The airline has taken space in a secure building near its downtown Auckland headquarters to develop new seats for its business premier class, timed for fitting into its next generation of long-haul planes early next decade, and for retrofitting into the aircraft that remain in its fleet.
While the airline is not releasing details of the project, the test site has been dubbed ''Hangar 22'' and for the past month a handful of its customers, including some of its most frequent long-haul flyers have started trialling early-stage product development.
The new business class seats are likely to lead to new versions of premium economy and economy seats in other parts of the plane.

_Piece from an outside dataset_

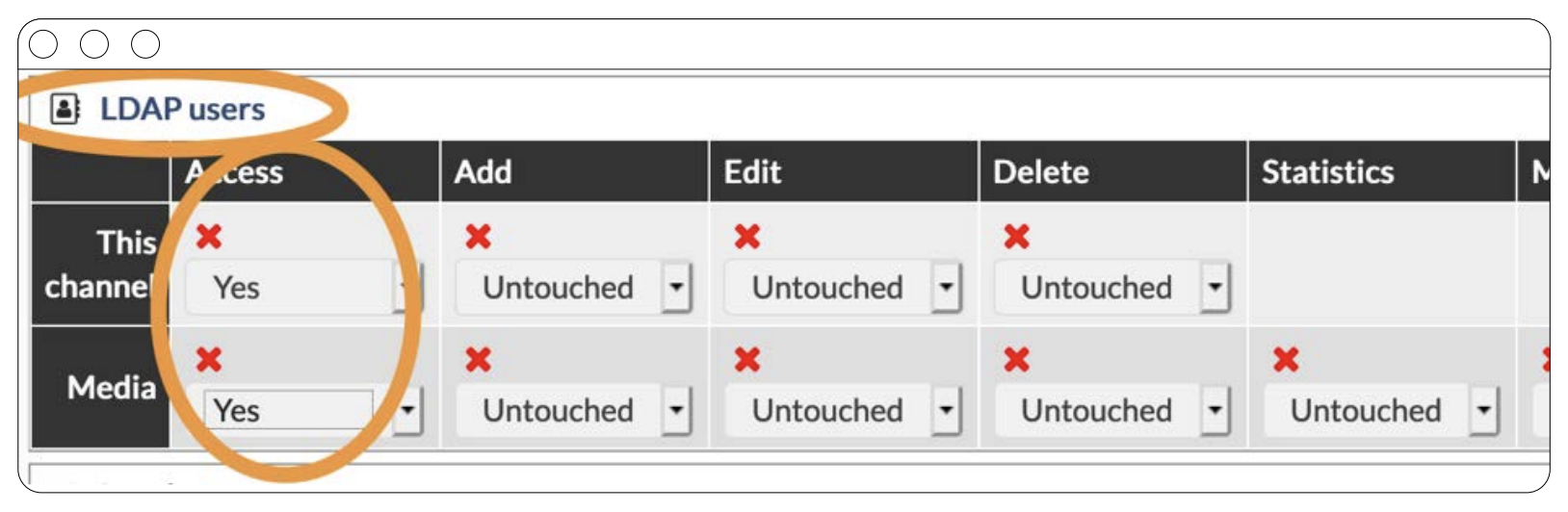
Task: Click red X in This channel Access cell
Action: pos(209,237)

During testing for new seats participants typically sleep on lie-flat seats for hours, sometimes overnight to provide feedback to airlines and designers. They sample new food, entertainment and service.
They are likely to have signed confidentiality agreements and it is understood work at Hangar 22 is so sensitive that the airline's top executives are not allowed to enter the site without an innovation team escort.

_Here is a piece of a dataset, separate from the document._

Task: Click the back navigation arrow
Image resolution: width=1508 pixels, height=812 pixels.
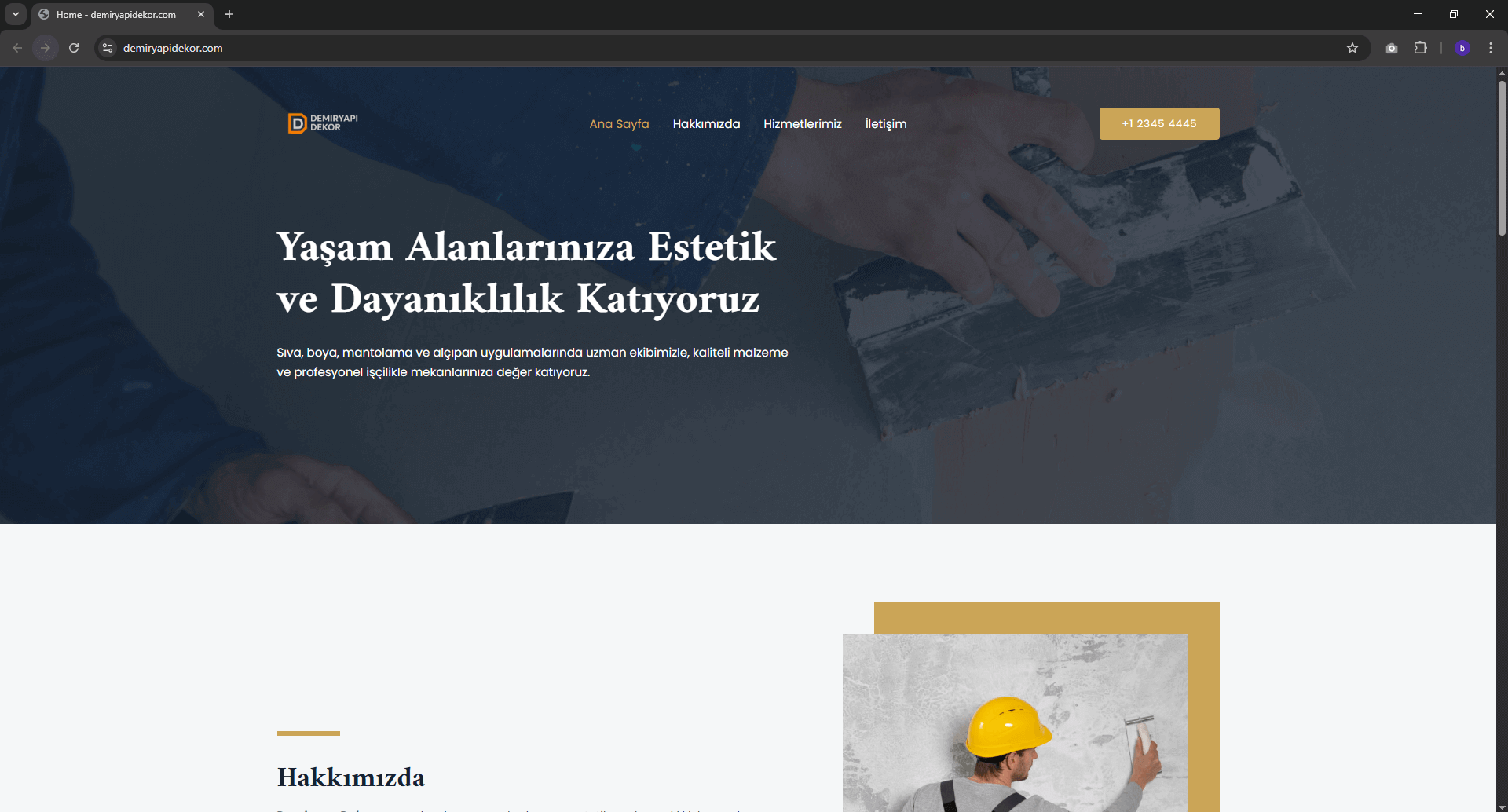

That team has been working with seat manufacturers with airline and road transport experience, technology companies from Asia and the United States, the sports industry, food industry and innovation consultants.
Consultants from United States firm IDEO have been Auckland. That firm has worked on projects ranging from an early mouse for Apple computers, a Levis trucker jacket with wearable technology to designing instruments for faster, more accurate spinal surgery.
The airline's existing business premier seats were developed last decade and the herring bone layout was pioneering at the time, with passengers facing away from the windows and seats flipping over to turn into beds. There's extra cushioning in the back of the seat, and they add a topper and duvet.
While it has garnered awards in the past the airline's ''hard product'' is facing increased competition from other carriers at a different stage of their refresh cycle.
They are pouring hundreds of millions of dollars into revamping business class cabins where airlines make their biggest yields and are enjoying strong passenger demand.
Air New Zealand in 2010, following another hush-hush project in what was dubbed Hangar 9, Air New Zealand launched its successful ''cuddle class'' Sky Couch, a row of seats in economy that are sold together and convert into a bed.
Air New Zealand's chief marketing and customer officer Mike Tod could not discuss details of the current project but said airlines only got one shot at remodelling cabins every 12 to 15 years.
''Whatever you land on is going to be on board an aircraft for a decade plus, so you have to get it right. And part of getting it right involves a little bit of crystal ball gazing. In our case we have to look as far out as 2030.''
Air New Zealand needed to determine what technology customers would be influenced by and whether there were going to be differences between Eastern and Western markets.
''How will people consume digital content in the future as things like mixed reality go mainstream, what changes may there be in dietary habits? That's just the start of an exhaustive list of questions we need to try and answer,'' Tod said.
''We have been having a bunch of super interesting conversations across different industries around the globe trying to distil down what common themes we need to be thinking about, while at the same time identifying partners who share the same vision for the future of air travel.''
Air New Zealand will soon make a call on replacing its Boeing 777-200s and the new aircraft will be the first with the all-new cabins.
It is looking closely at the Boeing 777-X, a plane which will be fly further than anything in its current fleet. The ultra long range version of that aircraft is due to be delivered to airlines from 2022. The Airbus A350-XWB is another contender.
This would mean the airline would have to decide on new seats by the end of next year to ensure they can be manufactured in time.